━━━━━ Records shown ━━━━━
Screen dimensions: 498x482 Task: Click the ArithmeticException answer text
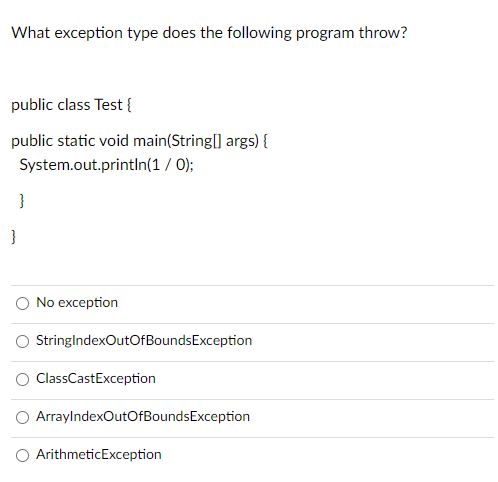[x=99, y=455]
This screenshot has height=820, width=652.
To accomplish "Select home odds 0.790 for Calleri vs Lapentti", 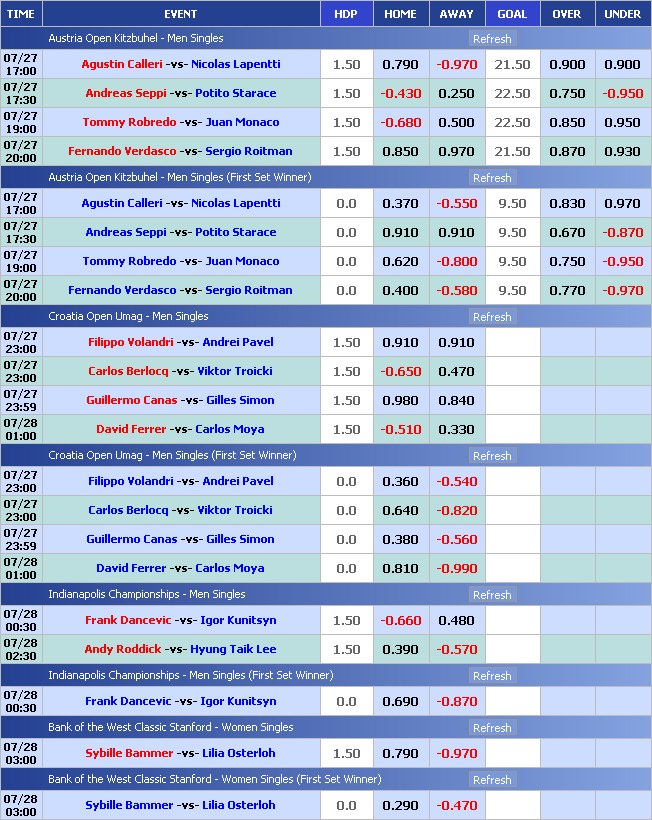I will coord(400,65).
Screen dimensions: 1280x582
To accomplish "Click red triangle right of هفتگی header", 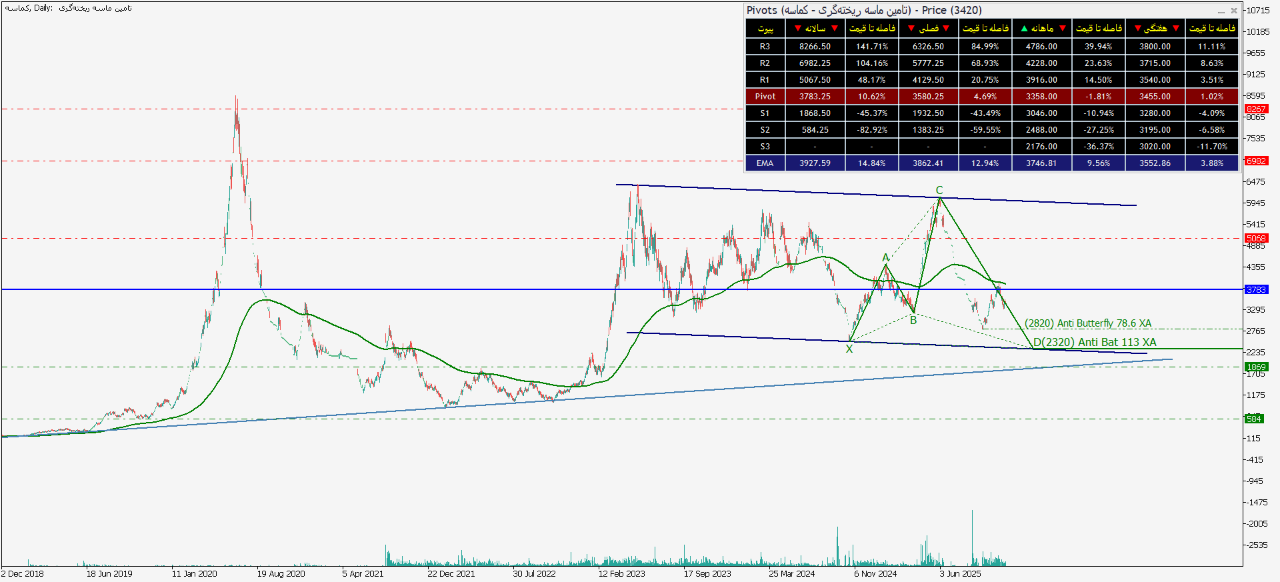I will tap(1173, 28).
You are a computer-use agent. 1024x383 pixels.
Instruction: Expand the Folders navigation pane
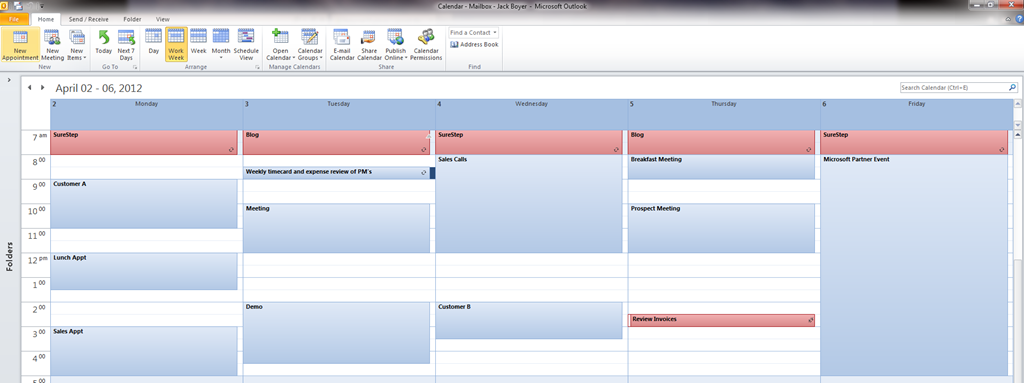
━━━━━
Exercise: Excluding all pictures, print exactly and only the lines from the line with "You are a computer-use" through the end of the records above, both ends included.

Result of the exercise:
You are a computer-use agent. 1024x383 pixels.
Instruction: Expand the Folders navigation pane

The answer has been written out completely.